The understanding of the biomolecular pathogenesis of ECD has been rapidly progressing in recent years. These advancements provide opportunity for targeted therapies. Notably in 2012, oncogenic BRAF V600E mutations were recognized in ECD histiocytes [8]. With over 60% of cases positive for this mutation, the use of BRAF targeted therapy has emerged [3]. Vemurafenib [Zelboraf], an inhibitor specific to BRAF V600E, has demonstrated an impressive rate of remission from 43% to 100% [3]. As not all cases of ECD have demonstrated a BRAF mutation, inhibition of other signaling pathways have been attempted. Cobimetinib [Cotellic], a MEK inhibitor, has also been attempted with similar results [3]. Combination therapy of Vemurafenib [Zelboraf] and Cobimetinib [Cotellic] has been attempted with disease regression noted in all 9 cases identified [9]. Unfortunately, these therapies are not without side effects and interruption of therapy resulted in disease relapse in 75% of cases at six months [9]. Although these cases demonstrate promise for the future of targeted therapies in ECD, at this time there have been too few cases to draw meaningful results.

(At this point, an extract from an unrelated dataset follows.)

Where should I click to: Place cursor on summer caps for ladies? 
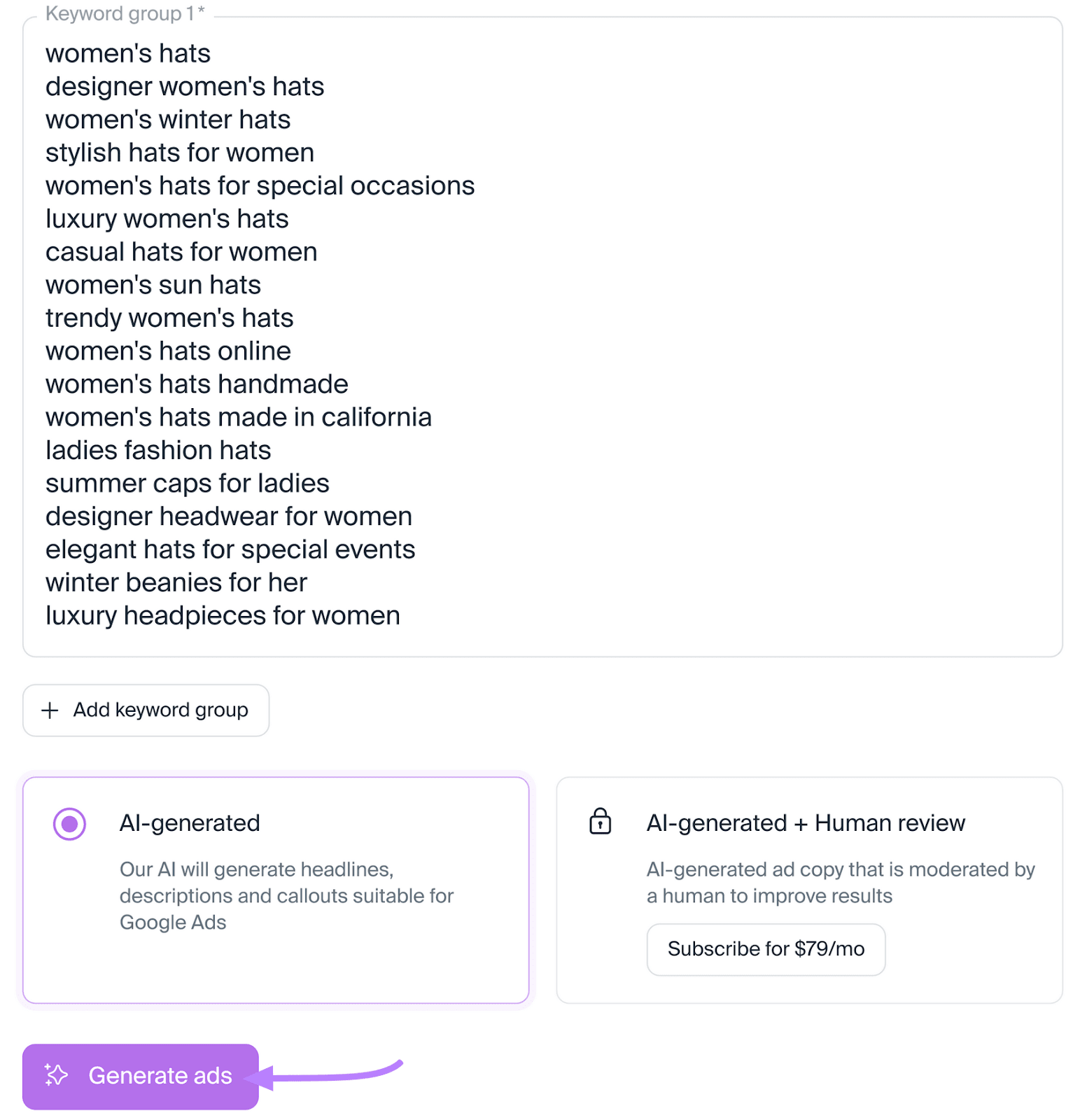tap(187, 482)
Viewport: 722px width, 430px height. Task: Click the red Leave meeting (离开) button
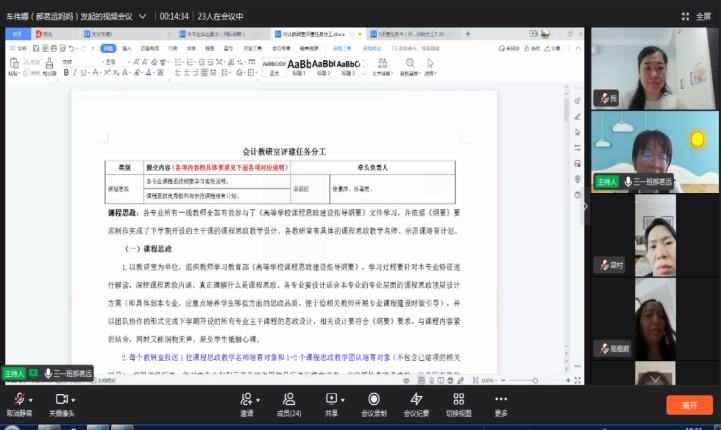[689, 405]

First-line therapy remains interferon-alpha therapy, as the largest retrospective cohort-study identified it as an independent predictor of survival [10]. This study demonstrated a five-year survival rate on interferon-alpha therapy at 70%. At this time, there is little data to demonstrate the survival-benefit of BRAF or MEK targeted therapies.

Erdheim-Chester disease is a rare form of non-Langerhans-cell histiocytosis. This case demonstrates classic clinical and imaging findings representative of ECD. Diagnostic imaging and pathologic findings play a vital role in the diagnosis and choice of therapy in patients with ECD. Although interferon therapy is currently first-line, targeted BRAF and MEK inhibitors hold promise for future direction.